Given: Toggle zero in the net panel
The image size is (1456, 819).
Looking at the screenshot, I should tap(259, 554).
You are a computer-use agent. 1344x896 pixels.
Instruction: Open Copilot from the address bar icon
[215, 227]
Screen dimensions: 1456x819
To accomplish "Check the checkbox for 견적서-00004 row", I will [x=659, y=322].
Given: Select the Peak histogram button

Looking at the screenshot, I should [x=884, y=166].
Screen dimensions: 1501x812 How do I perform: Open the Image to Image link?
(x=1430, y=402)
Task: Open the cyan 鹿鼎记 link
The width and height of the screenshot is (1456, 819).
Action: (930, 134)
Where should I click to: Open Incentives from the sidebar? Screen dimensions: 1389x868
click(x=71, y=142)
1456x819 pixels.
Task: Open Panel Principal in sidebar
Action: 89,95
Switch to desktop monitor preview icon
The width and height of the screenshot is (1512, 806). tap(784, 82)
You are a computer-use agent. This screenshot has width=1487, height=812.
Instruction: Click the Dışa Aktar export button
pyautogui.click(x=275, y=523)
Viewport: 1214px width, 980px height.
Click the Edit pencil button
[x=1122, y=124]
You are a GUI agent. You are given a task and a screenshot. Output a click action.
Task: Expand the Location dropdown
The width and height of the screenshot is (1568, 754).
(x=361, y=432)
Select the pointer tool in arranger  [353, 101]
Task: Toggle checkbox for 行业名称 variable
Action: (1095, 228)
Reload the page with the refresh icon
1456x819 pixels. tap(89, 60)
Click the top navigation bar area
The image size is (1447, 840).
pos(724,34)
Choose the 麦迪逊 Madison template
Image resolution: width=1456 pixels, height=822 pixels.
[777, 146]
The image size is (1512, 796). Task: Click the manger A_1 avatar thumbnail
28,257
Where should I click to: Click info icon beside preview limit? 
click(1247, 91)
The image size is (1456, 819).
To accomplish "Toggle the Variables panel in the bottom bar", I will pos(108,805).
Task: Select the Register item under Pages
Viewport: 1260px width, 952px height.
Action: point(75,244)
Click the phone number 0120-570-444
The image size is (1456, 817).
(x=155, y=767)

......

Retype every line of the data above exactly.

Given: Toggle zero in the net panel
The image size is (1456, 819).
Looking at the screenshot, I should tap(259, 554).
You are a computer-use agent. 1344x896 pixels.
Instruction: Open Copilot from the address bar icon
[215, 227]
Screen dimensions: 1456x819
To accomplish "Check the checkbox for 견적서-00004 row", I will [x=659, y=322].
Given: Select the Peak histogram button

Looking at the screenshot, I should [x=884, y=166].
Screen dimensions: 1501x812 How do I perform: Open the Image to Image link?
(x=1430, y=402)
Task: Open the cyan 鹿鼎记 link
The width and height of the screenshot is (1456, 819).
Action: (930, 134)
Where should I click to: Open Incentives from the sidebar? Screen dimensions: 1389x868
click(x=71, y=142)
1456x819 pixels.
Task: Open Panel Principal in sidebar
Action: 89,95
Switch to desktop monitor preview icon
The width and height of the screenshot is (1512, 806). tap(784, 82)
You are a computer-use agent. This screenshot has width=1487, height=812.
Instruction: Click the Dışa Aktar export button
pyautogui.click(x=275, y=523)
Viewport: 1214px width, 980px height.
Click the Edit pencil button
[x=1122, y=124]
You are a GUI agent. You are given a task and a screenshot. Output a click action.
Task: Expand the Location dropdown
The width and height of the screenshot is (1568, 754).
(x=361, y=432)
Select the pointer tool in arranger  [353, 101]
Task: Toggle checkbox for 行业名称 variable
Action: (1095, 228)
Reload the page with the refresh icon
1456x819 pixels. tap(89, 60)
Click the top navigation bar area
The image size is (1447, 840).
pos(724,34)
Choose the 麦迪逊 Madison template
Image resolution: width=1456 pixels, height=822 pixels.
[777, 146]
The image size is (1512, 796). Task: Click the manger A_1 avatar thumbnail
28,257
Where should I click to: Click info icon beside preview limit? 
click(1247, 91)
The image size is (1456, 819).
To accomplish "Toggle the Variables panel in the bottom bar", I will pos(108,805).
Task: Select the Register item under Pages
Viewport: 1260px width, 952px height.
Action: point(75,244)
Click the phone number 0120-570-444
The image size is (1456, 817).
(x=155, y=767)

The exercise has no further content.